A dir il vero la Provincia ben poco può fare per sostituire il professionista. Infatti, si tratta di un mix tra normativa statale ed accordi sindacali, tali per cui, al momento del congedo di un medico di famiglia, prima di procedere con la nomina di uno nuovo, gli utenti del pensionando devono scegliere il nuovo medico di fiducia. Una situazione ingarbugliata. Per questo il Carroccio ha voluto organizzare proprio a Mezzocorona una conferenza stampa per spiegare nel particolare quanto approvato in consiglio provinciale ed i prossimi passi da fare per verificare che all’emendamento sia dato seguito. Maurizio Fugatti ha spiegato la sua iniziativa: «Grazie al nostro lavoro abbiamo riservato nel bilancio 500 mila euro annui a partire dal 2018 fino al 2022 compreso (2 milioni e mezzo complessivi ndr), per incentivare strumenti di flessibilità contrattuale delle prestazione dei medici di base.

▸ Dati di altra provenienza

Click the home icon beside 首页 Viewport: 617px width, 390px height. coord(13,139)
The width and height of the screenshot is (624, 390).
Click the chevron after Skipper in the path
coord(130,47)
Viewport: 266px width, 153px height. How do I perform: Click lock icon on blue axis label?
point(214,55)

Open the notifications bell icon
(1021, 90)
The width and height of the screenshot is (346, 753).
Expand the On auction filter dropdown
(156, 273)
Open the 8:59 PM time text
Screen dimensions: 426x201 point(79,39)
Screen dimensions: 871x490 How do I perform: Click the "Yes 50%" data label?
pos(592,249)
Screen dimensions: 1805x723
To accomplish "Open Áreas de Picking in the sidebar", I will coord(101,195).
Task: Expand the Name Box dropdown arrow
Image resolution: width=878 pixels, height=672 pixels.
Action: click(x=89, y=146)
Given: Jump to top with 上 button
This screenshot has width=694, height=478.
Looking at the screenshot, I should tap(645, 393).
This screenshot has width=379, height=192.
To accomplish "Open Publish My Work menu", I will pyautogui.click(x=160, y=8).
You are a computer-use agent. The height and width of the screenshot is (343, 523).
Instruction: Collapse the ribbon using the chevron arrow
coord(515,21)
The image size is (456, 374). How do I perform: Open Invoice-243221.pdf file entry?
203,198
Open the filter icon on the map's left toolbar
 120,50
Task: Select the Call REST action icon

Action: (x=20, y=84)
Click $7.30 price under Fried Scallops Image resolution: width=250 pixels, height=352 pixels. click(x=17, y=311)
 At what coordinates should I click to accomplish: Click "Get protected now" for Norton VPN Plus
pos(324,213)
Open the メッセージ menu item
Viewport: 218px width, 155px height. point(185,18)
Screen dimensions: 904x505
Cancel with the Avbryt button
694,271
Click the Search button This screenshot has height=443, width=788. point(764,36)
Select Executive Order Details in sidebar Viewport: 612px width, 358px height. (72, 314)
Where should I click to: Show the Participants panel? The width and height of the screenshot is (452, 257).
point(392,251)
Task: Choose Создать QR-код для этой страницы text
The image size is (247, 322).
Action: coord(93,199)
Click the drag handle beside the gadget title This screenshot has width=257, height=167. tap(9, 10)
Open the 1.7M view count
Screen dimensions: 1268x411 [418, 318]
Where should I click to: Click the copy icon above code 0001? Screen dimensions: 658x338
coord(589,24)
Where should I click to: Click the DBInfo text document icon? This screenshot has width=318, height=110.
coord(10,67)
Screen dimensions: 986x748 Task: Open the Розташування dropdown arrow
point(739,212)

L’obiettivo è quello di derogare alla norma contrattuale che oggi prevede la saturazione dei plafond dei mutuati prima di far scattare l’accreditamento di un altro medico. I soldi ora ci sono, vigileremo sull’operato dell’assessorato alla Sanità perché li utilizzi al meglio evitando tagli di medici, qui come a Roverè della Luna o come a Brentonico».  
 
Denis Paoli, segretario del Carroccio per la Piana Rotaliana, ha espresso la propria preoccupazione per la situazione di disagio, che molti residenti stanno vivendo: «Già non è facile cambiare il proprio medico di fiducia. Se poi la burocrazia ti rema contro, tutto diventa veramente grigio. Per fortuna grazie al nostro consigliere Fugatti la questione sembra risolversi. Terremo il fiato sul collo di sindacati e vertici provinciali perché usino queste risorse. Non vogliamo assolutamente perdere un medico!».